Sweetie had 4 kits Sunday.
Been working with Xara's kits, down to 3. Actually gave them to Sweetie for the day.... not sure what' up but they aren't growing. At a day younger Sweeties are 2x as big. 2/3 looked better so put in Sweeties 4 back in for the night. Will pull hers again tomorrow. Hopefully will have them all doing ok by Friday as we are going camping. May have to try Xara x Doc again for a fall breeding.


----------



## promiseacres

Newest litters (combined, Xara's remaining 2 and Sweetie's 4)

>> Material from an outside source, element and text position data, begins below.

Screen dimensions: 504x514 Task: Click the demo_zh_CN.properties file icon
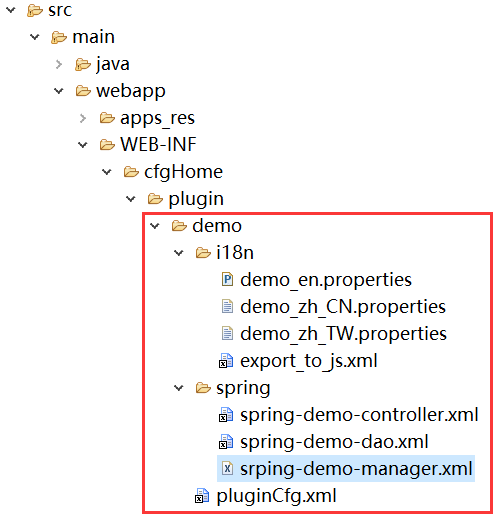(x=227, y=306)
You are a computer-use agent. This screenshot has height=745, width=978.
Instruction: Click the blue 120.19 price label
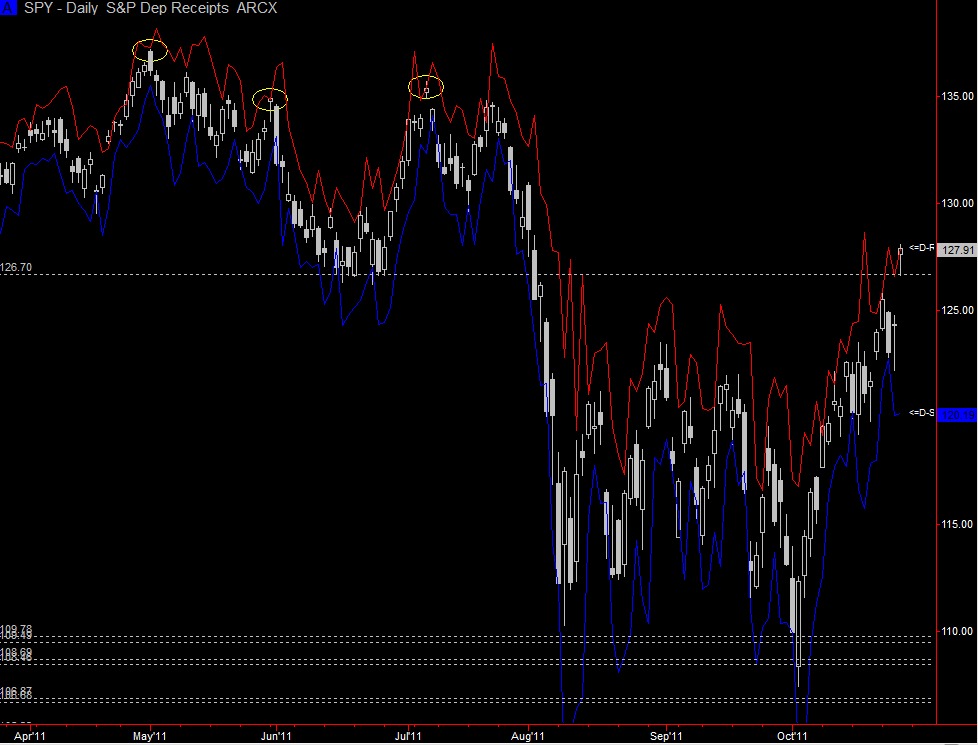(957, 415)
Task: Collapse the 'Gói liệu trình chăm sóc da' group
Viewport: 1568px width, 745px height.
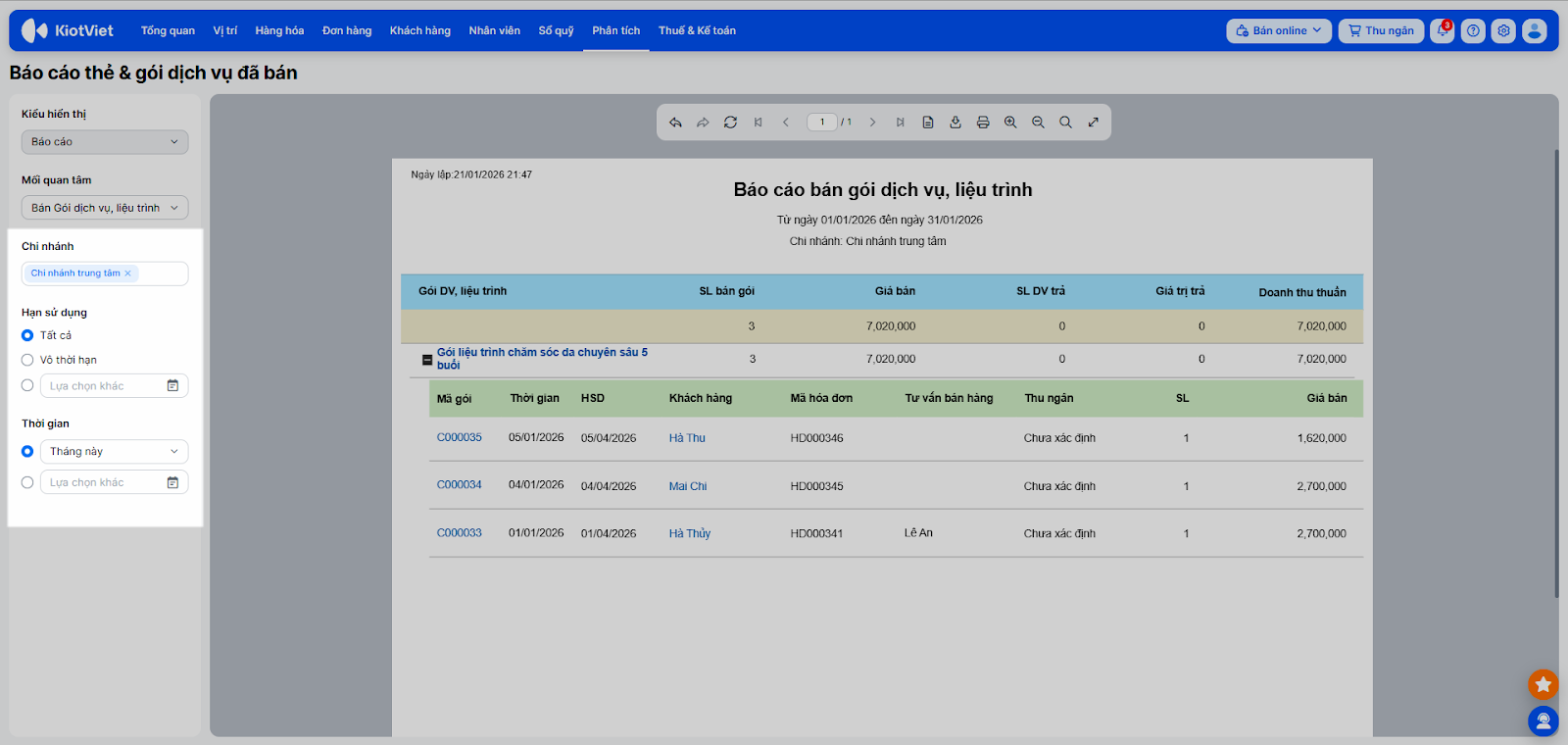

Some of my favorites from the other Velveteen Lop litters this year: 
  17" EARS and good type! broken gold tipped steel buck   15.5" ears, and good type. lynx buck 
 16.5" ears, ok type blue doe  (yes she's balding... it should grow back very nicely)
P8X12 (15" Ears)  & P8X13 (15.25" ears)
And the 2 REW does... one has slightly longer ears, the other slightly better type. so they both stay at this time.


----------



## promiseacres

Sorry didn't realize it's been a month! goodness we've been busy. Going to a show tomorrow night. Am taking most of the Polish, probably will cull most. But having another very experience breeder to look them over first. And she has some new stock for Jocelyn. Updates on the 2 youngest litters. 
  
Going to rebreed Xara (VL) and Special (MR). Though not much luck selling... A part of me just wants to trail ride. but the kids do enjoy the bunnies and I do too. Just frustrating when they just sit.  Convention is coming up and I do have transport already, giong to see about sending a couple to show... IDK we'll see.


----------



## Jennifer Hinkle

Good Luck!!!!!


----------



## promiseacres

Mini rex did well kids got 2 2nds, BOV and BOB!  Jocelyn's jr chocolate doe was the BOB. Should get a LEG from that.  
Jocelyn showed 1 jr Polish, she placed 4th.
My 4 Velveteen lop jrs got 2nds and 3rd. One buck which I love his type is now confirmed as pinched in the chest.  always something.  Got a couple more cages and cage dividers so hoping I can get time to get bunnies rearranged. Did keep 2 jr polish, and got 2 more.  I am thinking of breeding Xara and Special this week. Just call me a glutton. Despite our win still no sales of the mini rex. Oh well. More time to decide who stays. Debating on if we should get another buck to breed the jrs or 1/2 siblings or father to daughter or?? kids do want a broken....


----------



## promiseacres

Well if my fingers felt correctly Xara and Special should have kits by the end of the month!  Need to get some sold though... Put Sweetie in the outdoor pen outside... Do have one being picked up next week.


----------



## promiseacres

Litter #13 for 2018. Special had 3 kits late this morning. Excited as 2 appear lilacs! 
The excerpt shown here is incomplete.